American sinologist and missionary (1884–1975)

Arthur William Hummel Sr. (March 6, 1884 – March 10, 1975) was an American Christian missionary to China, head of the Asian Division of the Library of Congress, noted sinologist, and editor of Eminent Chinese of the Ch'ing Period, a biographical dictionary. He was the first president of the Association for Asian Studies, in 1948. Hummel's son, Arthur W. Hummel Jr., was a career diplomat and U.S. Ambassador to China.

==Early life==
Hummel was born in Warrenton, Missouri, and graduated from the Morgan Park Academy in 1905. He received a bachelor's degree in 1909, a master's degree in 1911, and a Bachelor of Divinity in 1914, all from the University of Chicago.

While studying at the University of Chicago, he was attracted by the Student Volunteer Movement, and went to Japan to teach in Kobe, though not as a missionary. In the summers of 1913 and 1914, he visited his brother, who taught history and religious education at the University of Nanking and became intrigued with the country from which Japan had learned so much.

==Career in Library of Congress and Sinology==
He returned to the United States in 1914, married, and in November the couple went to China as missionaries of the American Board of Commissioners for Foreign Missions. Over the following decade, Hummel taught school in Fenzhou, Shaanxi and pursued language studies. He also began to amass a collection of Chinese maps and coins bought in the local markets; his coin collection eventually included 2,000 varieties. In 1924 the Hummels moved to Peking to teach at the newly formed school of Chinese studies at Yenching University. Along with many of the foreign residents, the Hummels left during the unrest of 1927 following the Northern Expedition.

Soon after arriving in the States, Hummel agreed to join the staff of the Library of Congress.

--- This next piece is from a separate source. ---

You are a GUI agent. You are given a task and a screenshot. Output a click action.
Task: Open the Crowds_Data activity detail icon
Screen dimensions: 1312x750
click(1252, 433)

He intended to stay for a short period before returning to China but instead served until his retirement in 1954. As the first Chief of the Orientalia Division. Hummel built the collection into one of the largest and best organized in the country.

In the early 1930s, he became a friend and colleague of Mortimer Graves, of the American Council of Learned Societies. Graves and Hummel worked not only to build the Library of Congress collection but to promote the study of Asia in colleges and universities across the country. J.J.L. Duyvendak, of Leiden University in the Netherlands, met Hummel and encouraged him to turn his longtime interest in the Chinese scholar Gu Jiegang into a serious study of the New Culture Movement's revisionist scholarship on ancient Chinese history. Hummel did so, and his dissertation, The Autobiography of a Chinese Historian earned him the PhD degree from the University of Leiden on September 23, 1931.

Graves arranged funding for Hummel's work on the Eminent Chinese of the Ch'ing Period, which began in 1934 and was published by the United States Government Printing Office in 1943.

Hummel was elected to the American Philosophical Society in 1950.

==Publications==
- Hummel, Arthur W., Eminent Chinese of the Ch'ing Period (1644–1912), (U.S. Government Printing Office, 1943).